North is quick to acknowledge that green infrastructure isn’t always the ideal solution. “A green roof isn’t going to work in every situation, and an oyster reef won’t work on every coastline for storm defense work.”
Still, there’s great promise here with potentially attractive bottom-line benefits. Assessing those are a large part of what TNC and CH2M Hill hope to assess. “One of the goals of this partnership is to take this to scale,” explained CH2M Hill’s Matthew Wilson. “One of the key theses of natural infrastructure is that when you move to scale, that's where the strengths of bringing these natural systems comes in. So for example, instead of just doing a small strip of a coastline, take an entire bay and look at hundreds of acres of wetlands, coastal reefs and other things. The scale issue is really promising as we look forward.”
Cooking with gas
I asked North and Wilson to envision how their partnership might advance the field over the next two to three years.
Having projects in the works in all four regions would be a start, replied Wilson. Beyond that, “We're absolutely going to be monitoring success, and what works and what doesn't work. And sharing that with the market through professional societies, white paper presentations and general thought leadership.”
Another sign of success, said Wilson, would be “a flow of capital and projects at scale” — for example, “the entire Puget Sound or an entire region, which is going to require capital, resources and managing that so that we're testing this out at scale.”

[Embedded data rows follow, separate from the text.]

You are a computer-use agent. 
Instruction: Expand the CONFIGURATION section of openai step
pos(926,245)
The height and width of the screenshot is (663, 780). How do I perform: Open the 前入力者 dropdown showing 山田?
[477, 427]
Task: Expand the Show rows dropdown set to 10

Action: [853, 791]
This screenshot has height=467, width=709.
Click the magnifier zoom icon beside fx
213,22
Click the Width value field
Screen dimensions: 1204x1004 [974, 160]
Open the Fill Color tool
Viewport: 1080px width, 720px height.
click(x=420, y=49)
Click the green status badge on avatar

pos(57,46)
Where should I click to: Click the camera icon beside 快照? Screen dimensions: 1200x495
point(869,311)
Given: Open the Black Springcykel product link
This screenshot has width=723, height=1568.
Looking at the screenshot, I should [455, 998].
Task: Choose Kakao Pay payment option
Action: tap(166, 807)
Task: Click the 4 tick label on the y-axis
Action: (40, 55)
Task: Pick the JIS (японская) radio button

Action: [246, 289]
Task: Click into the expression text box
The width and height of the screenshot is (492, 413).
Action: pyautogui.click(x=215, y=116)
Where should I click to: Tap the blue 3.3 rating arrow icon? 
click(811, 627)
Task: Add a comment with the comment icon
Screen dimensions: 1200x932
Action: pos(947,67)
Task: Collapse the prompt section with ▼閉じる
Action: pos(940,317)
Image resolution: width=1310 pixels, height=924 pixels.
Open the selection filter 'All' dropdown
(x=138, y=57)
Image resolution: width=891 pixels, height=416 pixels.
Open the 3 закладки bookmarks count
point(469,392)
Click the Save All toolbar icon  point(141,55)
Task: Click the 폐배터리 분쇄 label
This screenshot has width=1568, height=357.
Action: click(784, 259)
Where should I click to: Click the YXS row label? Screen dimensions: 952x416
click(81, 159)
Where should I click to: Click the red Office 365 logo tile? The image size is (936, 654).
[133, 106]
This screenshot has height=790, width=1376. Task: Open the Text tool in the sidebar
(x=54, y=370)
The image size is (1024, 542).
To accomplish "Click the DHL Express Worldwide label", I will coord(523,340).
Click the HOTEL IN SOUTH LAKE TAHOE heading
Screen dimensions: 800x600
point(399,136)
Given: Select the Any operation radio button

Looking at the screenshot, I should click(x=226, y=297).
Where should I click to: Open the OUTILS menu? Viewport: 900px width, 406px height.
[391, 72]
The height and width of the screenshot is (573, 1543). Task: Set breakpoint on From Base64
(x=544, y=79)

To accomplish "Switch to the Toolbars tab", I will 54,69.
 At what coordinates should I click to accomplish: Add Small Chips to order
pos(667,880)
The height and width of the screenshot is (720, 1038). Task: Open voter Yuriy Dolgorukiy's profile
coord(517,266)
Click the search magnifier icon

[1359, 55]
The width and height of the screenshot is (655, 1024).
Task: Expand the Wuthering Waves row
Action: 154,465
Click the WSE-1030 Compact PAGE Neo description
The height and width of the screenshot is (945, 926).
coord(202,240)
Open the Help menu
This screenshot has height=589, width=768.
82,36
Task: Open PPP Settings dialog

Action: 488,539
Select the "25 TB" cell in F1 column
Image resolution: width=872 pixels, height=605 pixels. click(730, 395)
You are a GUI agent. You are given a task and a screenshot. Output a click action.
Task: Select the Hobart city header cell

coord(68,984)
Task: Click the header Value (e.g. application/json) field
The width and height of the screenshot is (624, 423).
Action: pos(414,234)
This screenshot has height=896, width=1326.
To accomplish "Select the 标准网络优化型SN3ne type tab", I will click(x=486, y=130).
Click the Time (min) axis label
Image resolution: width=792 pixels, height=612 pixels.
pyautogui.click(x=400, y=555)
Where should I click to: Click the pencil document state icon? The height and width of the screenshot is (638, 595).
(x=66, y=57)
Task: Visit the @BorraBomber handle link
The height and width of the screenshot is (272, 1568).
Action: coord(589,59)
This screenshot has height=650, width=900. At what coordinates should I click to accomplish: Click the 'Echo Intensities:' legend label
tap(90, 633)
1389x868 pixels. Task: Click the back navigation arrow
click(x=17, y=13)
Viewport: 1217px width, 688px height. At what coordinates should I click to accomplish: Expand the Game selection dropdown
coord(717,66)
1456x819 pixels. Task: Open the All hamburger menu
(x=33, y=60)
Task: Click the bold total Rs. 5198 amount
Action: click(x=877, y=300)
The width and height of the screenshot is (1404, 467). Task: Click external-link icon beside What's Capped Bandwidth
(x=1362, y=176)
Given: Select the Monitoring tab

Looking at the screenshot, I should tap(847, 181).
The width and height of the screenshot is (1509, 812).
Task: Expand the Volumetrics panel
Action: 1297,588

He added, “I think what we're forming here is a lasting relationship where we can learn from each other's organizations and really have cross pollination of ideas and techniques. They can learn from us about project management and we can learn from them about science. So, our people meeting one another, working together and doing cool projects together to shift the dial in both of our organizations.”
“We want to say nothing less than we changed the menu,” responded TNC’s North when I asked him to look a few years out. “Green infrastructure is now on the menu, we’re developing the list of entrees and we’re proving out what goes best with those menu choices.”
Second, he said, “We will have put this on the action-item list for facilities managers as well as engineering firms, and we’ll have this proliferated into policy circles. It’s going to be a hot topic with engineering associations. And getting it into the curricula of engineering schools, so when engineers come out they’re at least familiar with green infrastructure and it’s in their consideration set.”
North quickly admitted that all this is ambitious, but that’s the point. “We’re doing nothing less than changing the way society addresses infrastructure challenges. This is a big, big deal. As you know, municipalities and private-sector entities all over the world are looking at a big replacement bill. Lots and lots of infrastructure is wearing out and needs to be replaced. I don’t think we’re going to use logs and vines to replace the Golden Gate Bridge, but there are lots of places where we can use natural solutions to complement engineered ones for longer-life infrastructure that brings other benefits, and very likely have a lower up-front bill."
He added: “If we can do all that, we’ll be cooking with gas."